Morning Security Brief: Bank Crime Stats, Airport Security Wait Times, and Whole-Body Scanners
Teaser:
Only 4 percent of bank crimes are violent, says FBI; Government wants to track your personal device at airport to assess wait times; and whole-body scanners at airports could become compulsory.
►FBI releases 2009 bank crime statistics . The data show that Acts of violence resulted in 140 injuries, 21 deaths (all perpetrators), and 94 persons being taken hostage. But only 4 percent of the 6,062 total reported bank robberies, burglaries, and larcenies involved violence. Firearms were involved in only 1,619 incidents. Most incidents involved only oral demand or a written demand note.
►USA Today reports that the Transportation Security Administration is looking at installing devices in airports that could detect personal electronic equipment, thus tracking how long people are stuck in airport security lines . The idea would be to post data about airport wait times on Web sites, but civil libertarians are concerned the process would suffer mission creep into more nefarious uses of data. The system has already been tested by Purdue University researchers at Indianapolis International Airport. "Thumbnail-size receivers near checkpoints detected serial numbers emitted by some electronic devices being carried by passengers," reports USA Today.

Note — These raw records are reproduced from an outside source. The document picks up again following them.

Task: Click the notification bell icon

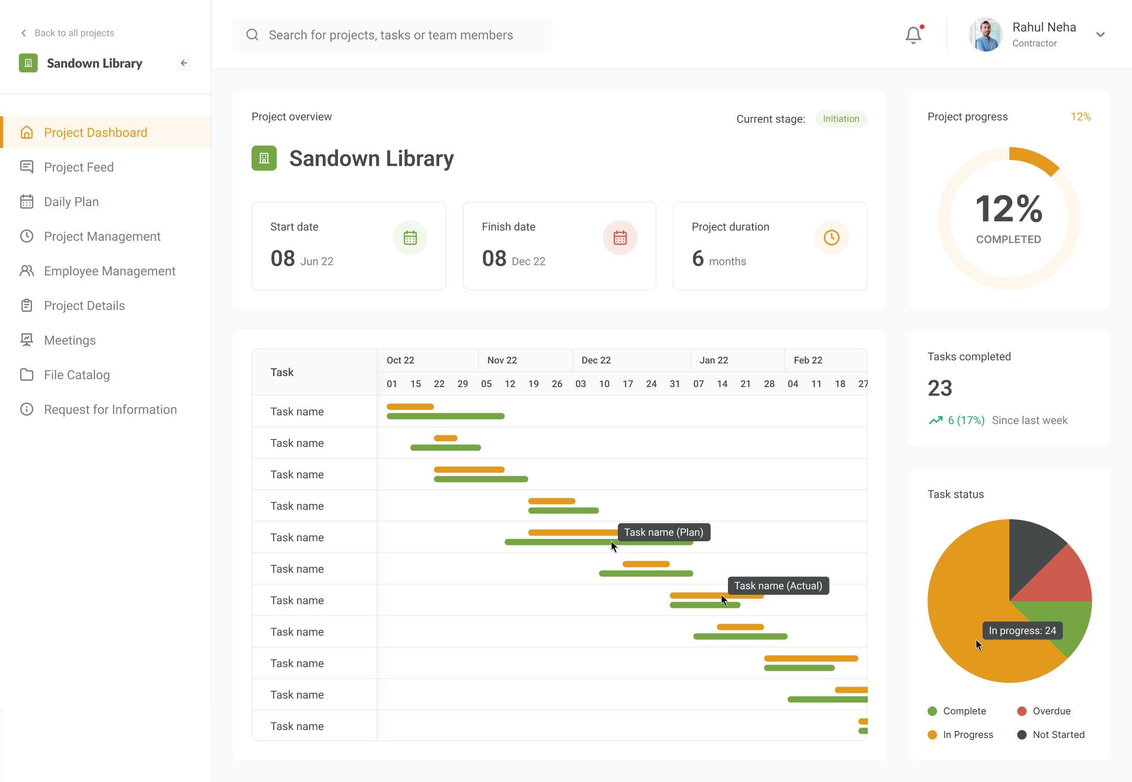Action: tap(913, 35)
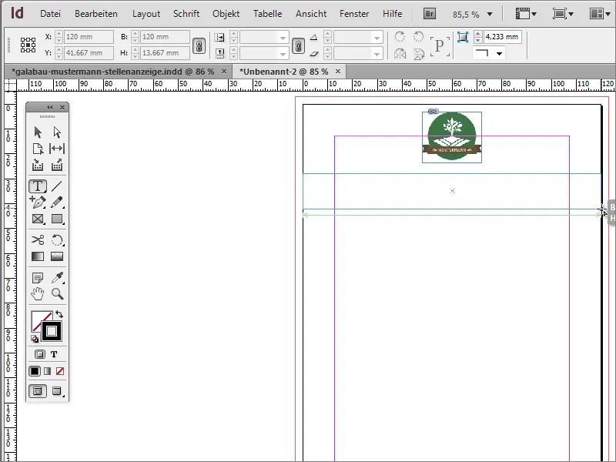Select the Hand tool
Image resolution: width=616 pixels, height=462 pixels.
37,294
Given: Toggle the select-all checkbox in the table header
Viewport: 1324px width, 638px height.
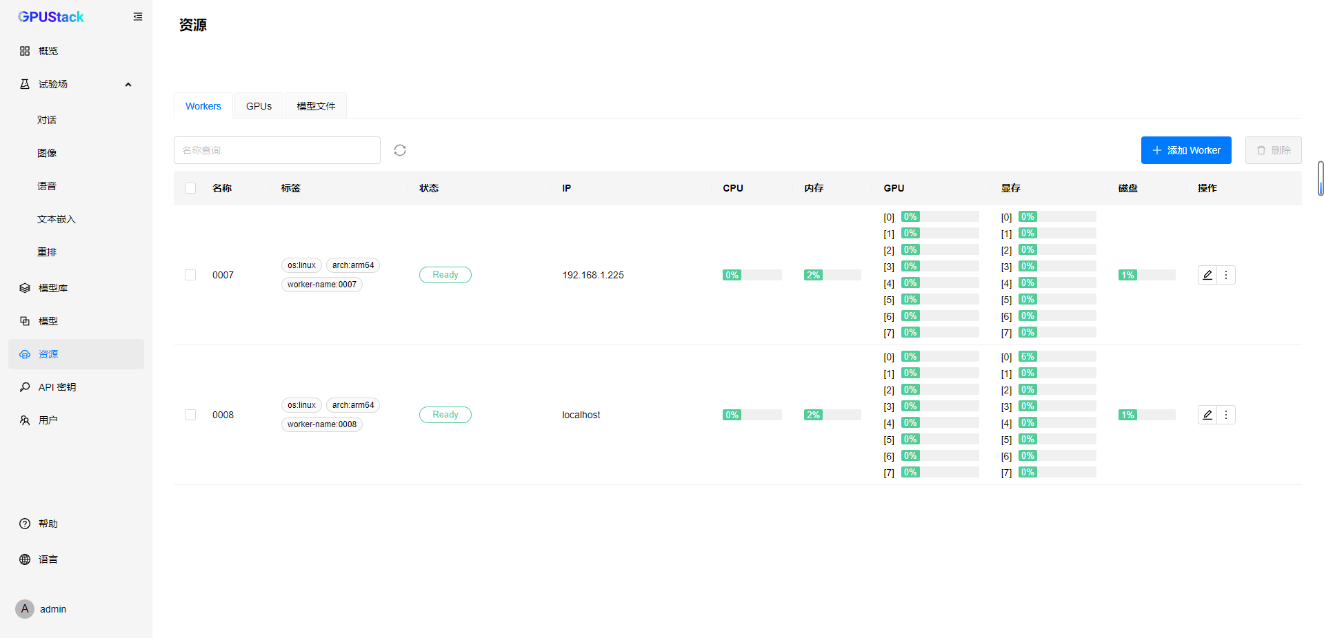Looking at the screenshot, I should click(x=190, y=188).
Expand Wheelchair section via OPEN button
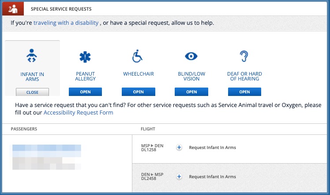 138,92
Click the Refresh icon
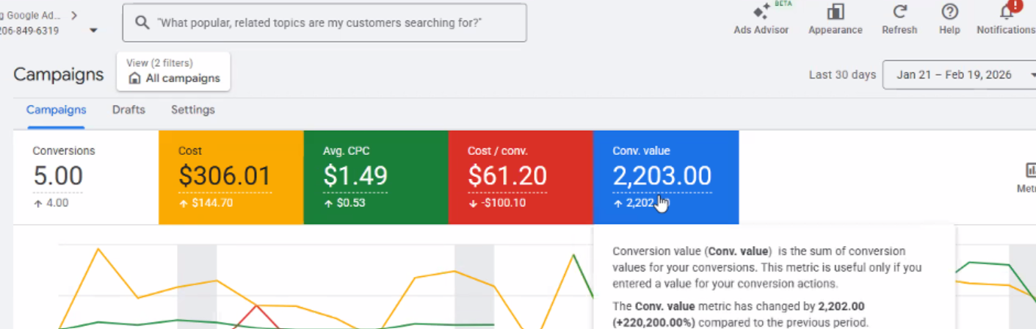This screenshot has height=329, width=1036. coord(899,12)
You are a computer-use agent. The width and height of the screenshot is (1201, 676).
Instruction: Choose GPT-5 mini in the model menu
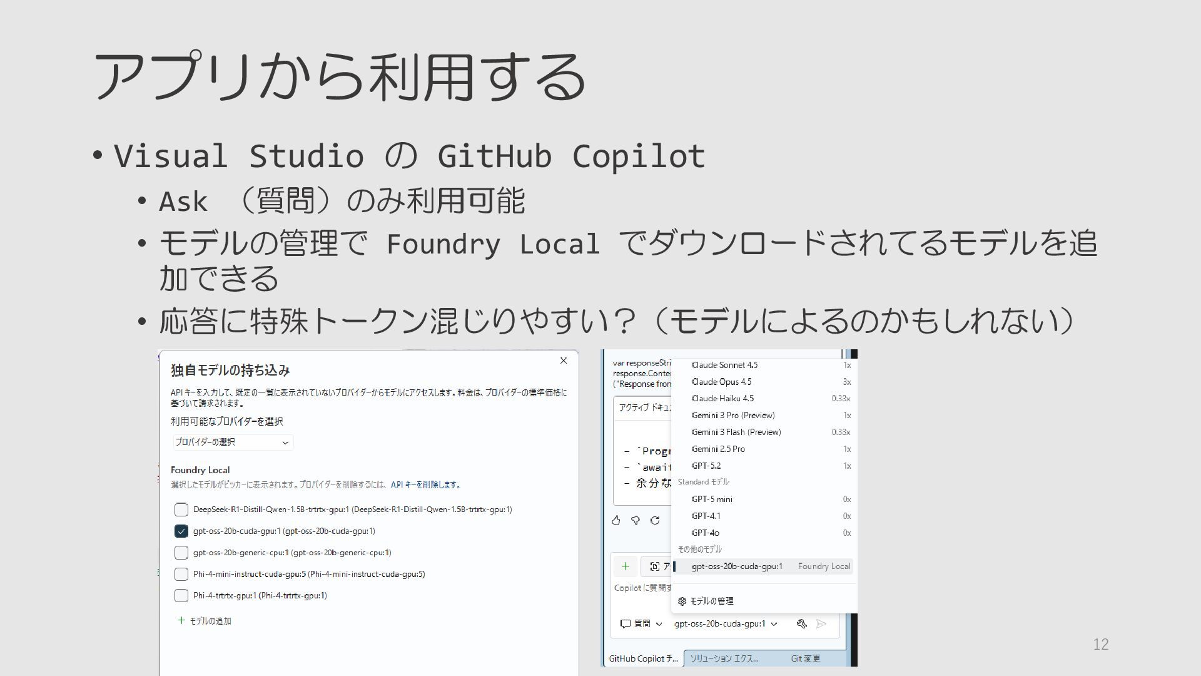pyautogui.click(x=712, y=499)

►Computer World writes that whole-body-scanner use at airports will be more prominent than initially suggested--and perhaps compulsory. "Instead of deploying 878 units by the end of 2014, the TSA now plans to install as many as 1,800 scanners," according to Computer World's article on a new Government Accountability Office report. Further, "Rather than using them as an optional, secondary screening measure, the TSA's revised strategy calls for increasing the use of the devices as a compulsory," where feasible, it notes.